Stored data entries
○ ○ ○ ○

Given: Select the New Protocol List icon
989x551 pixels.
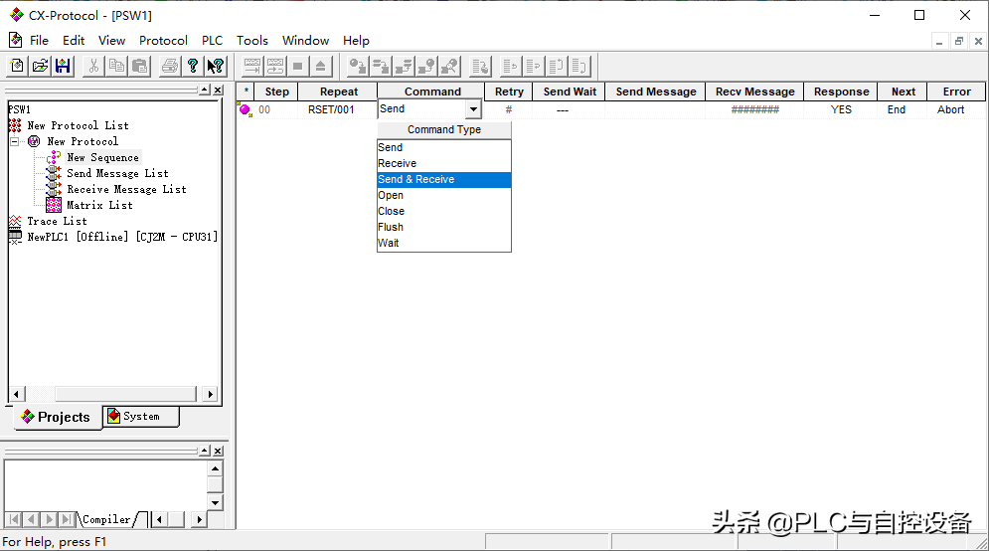Looking at the screenshot, I should tap(15, 125).
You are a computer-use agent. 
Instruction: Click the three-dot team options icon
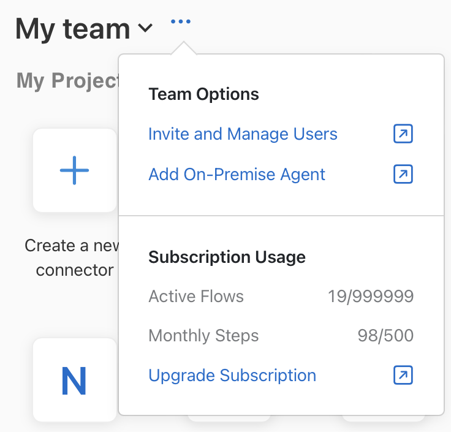[x=181, y=22]
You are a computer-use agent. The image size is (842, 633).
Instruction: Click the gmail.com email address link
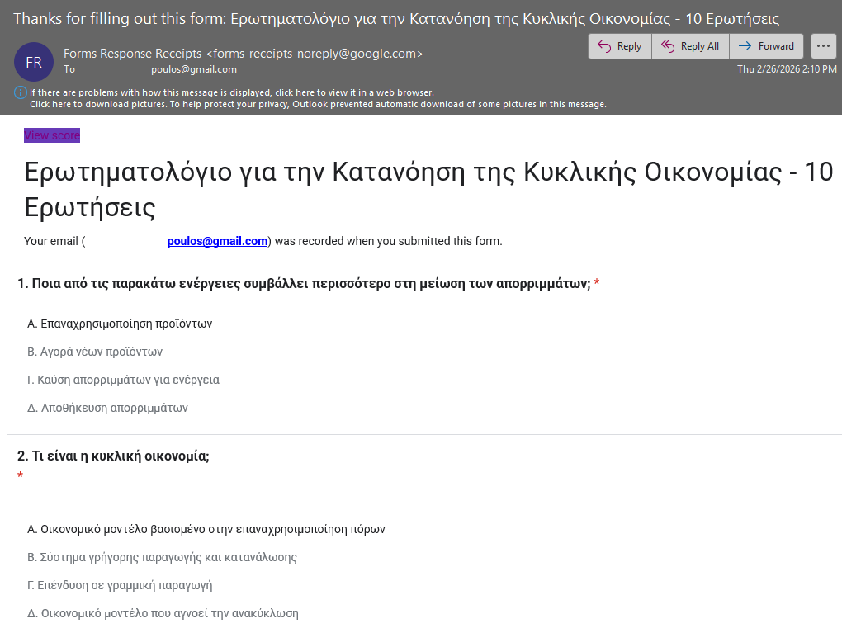(x=217, y=241)
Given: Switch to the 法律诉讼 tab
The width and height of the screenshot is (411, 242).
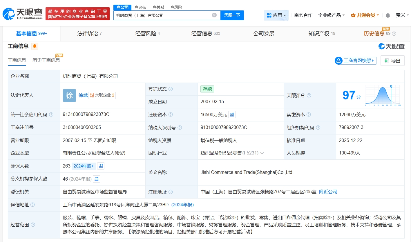Looking at the screenshot, I should (89, 34).
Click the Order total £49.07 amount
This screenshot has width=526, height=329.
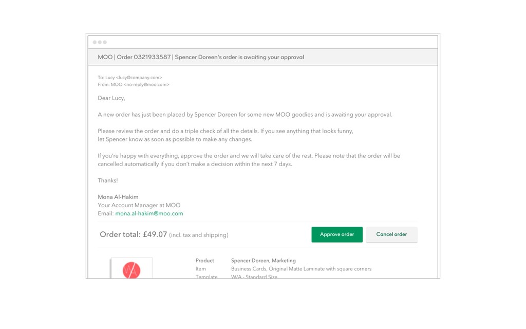134,234
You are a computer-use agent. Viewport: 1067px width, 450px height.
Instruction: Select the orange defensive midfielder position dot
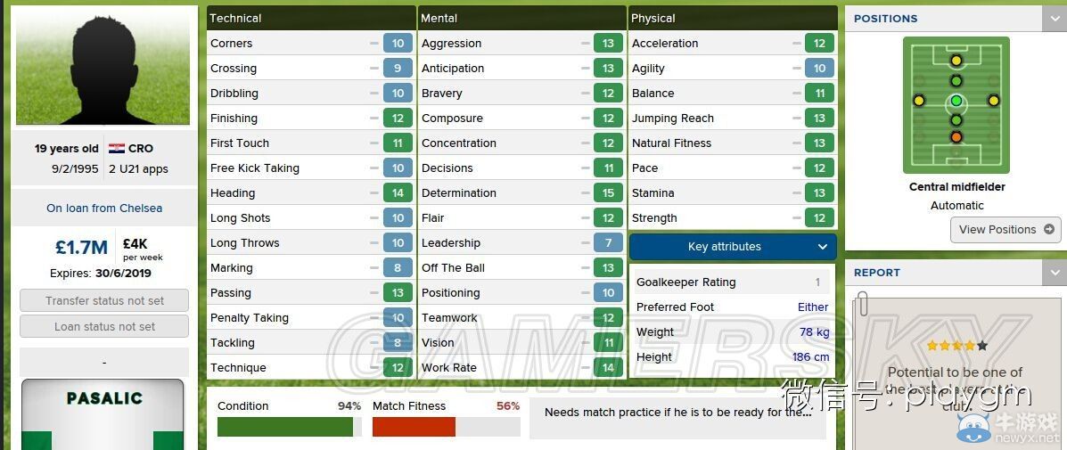click(956, 137)
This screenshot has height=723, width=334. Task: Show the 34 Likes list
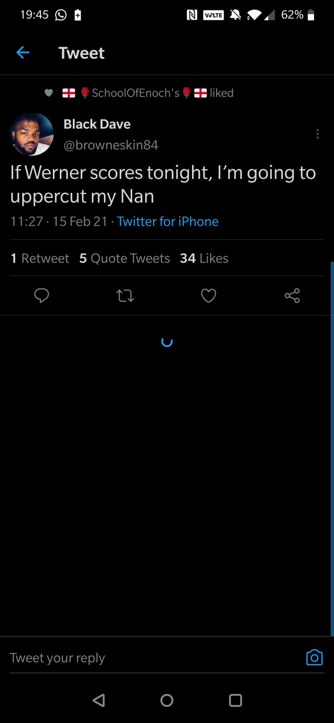tap(204, 258)
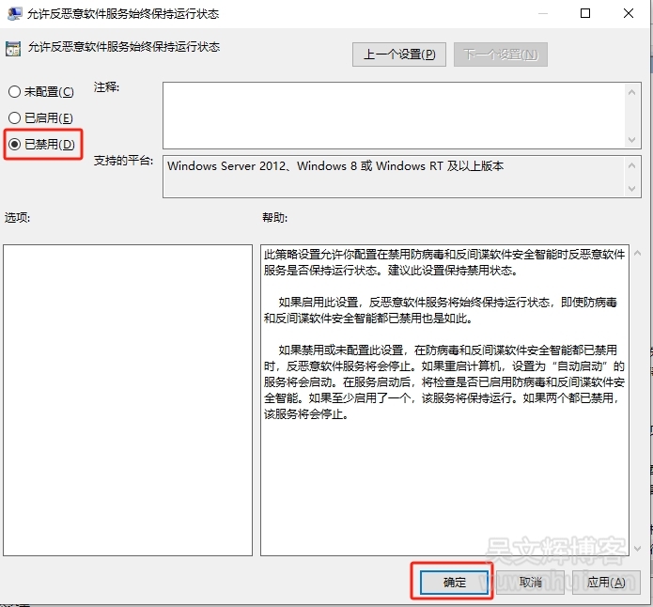Click the up arrow in the 支持的平台 box

pyautogui.click(x=633, y=164)
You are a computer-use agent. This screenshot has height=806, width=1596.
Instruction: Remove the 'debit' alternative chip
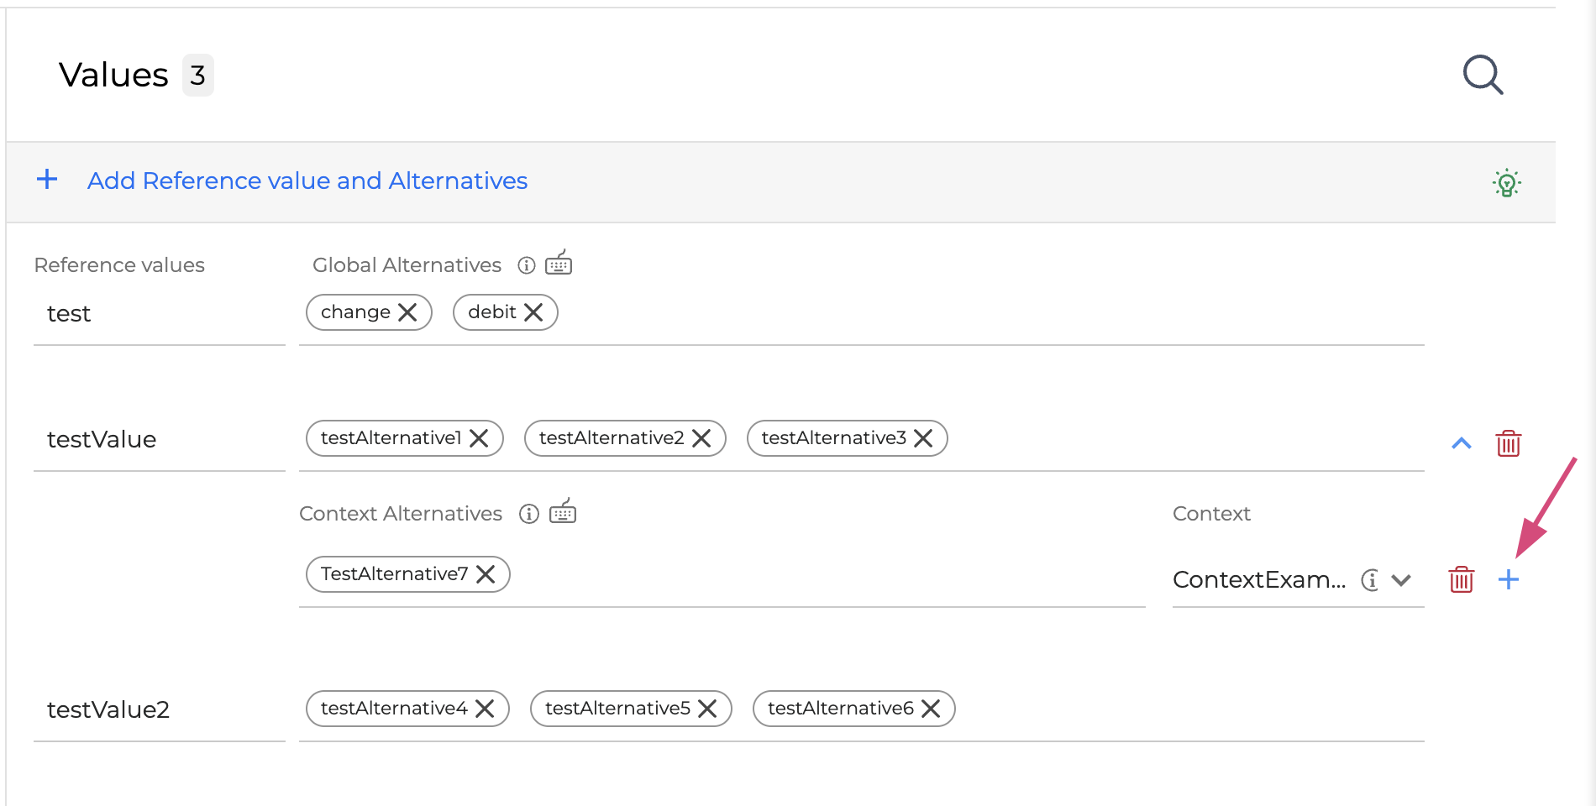[533, 312]
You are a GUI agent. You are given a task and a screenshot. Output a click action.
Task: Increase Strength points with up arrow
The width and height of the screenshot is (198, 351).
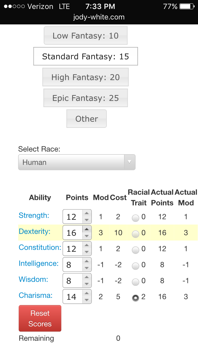point(87,213)
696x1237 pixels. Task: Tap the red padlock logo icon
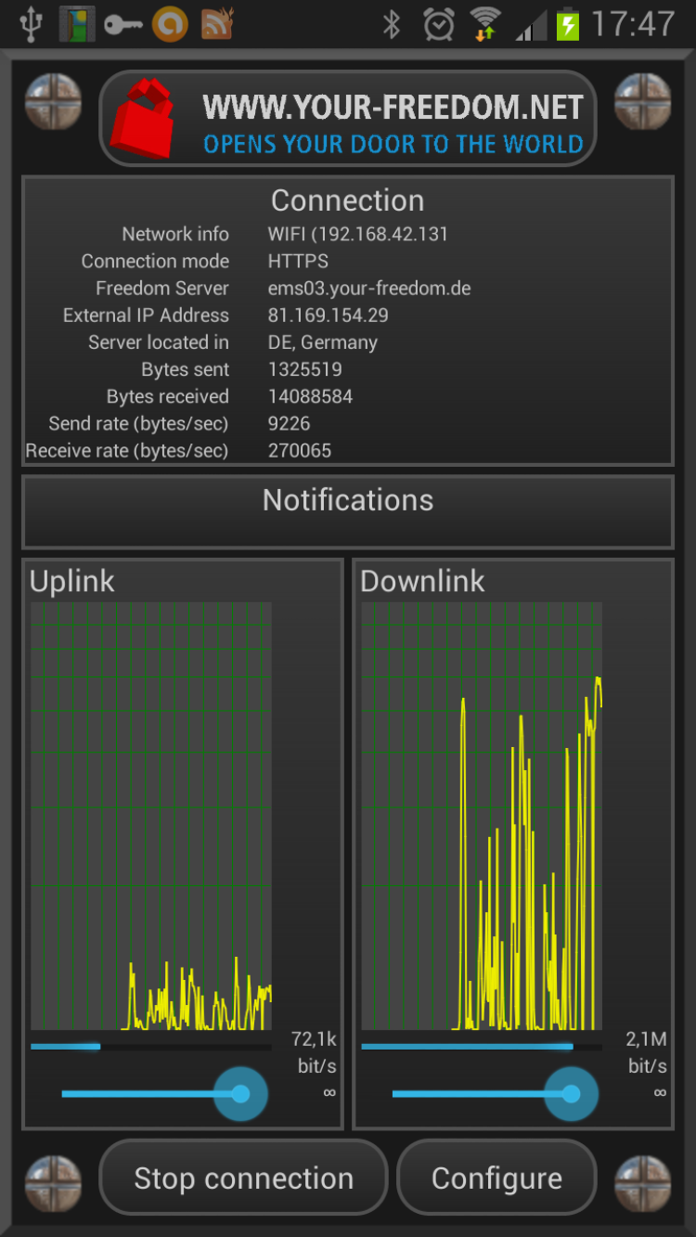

○ ○ ○ ○

TASK: Each line of the data is to be duplicated exactly; pictures stay out of the copy.

YOUR RESPONSE:
Given: Select the New Protocol List icon
989x551 pixels.
Looking at the screenshot, I should tap(15, 125).
You are a computer-use agent. 
Instruction: Click the three-dot team options icon
[x=181, y=22]
You are a computer-use agent. The image size is (842, 633).
Instruction: Click the gmail.com email address link
(x=217, y=241)
Given: Switch to the 法律诉讼 tab
The width and height of the screenshot is (411, 242).
Looking at the screenshot, I should (89, 34).
Click the Order total £49.07 amount
This screenshot has width=526, height=329.
134,234
You are a computer-use agent. Viewport: 1067px width, 450px height.
Instruction: Select the orange defensive midfielder position dot
click(956, 137)
This screenshot has height=723, width=334. Task: Show the 34 Likes list
tap(204, 258)
Click the up arrow in the 支持的平台 box

pyautogui.click(x=633, y=164)
You are a computer-use agent. This screenshot has height=806, width=1596.
Instruction: Remove the 'debit' alternative chip
[533, 312]
You are a GUI agent. You are given a task and a screenshot. Output a click action.
Task: Increase Strength points with up arrow
The width and height of the screenshot is (198, 351).
point(87,213)
696x1237 pixels. Task: Tap the red padlock logo icon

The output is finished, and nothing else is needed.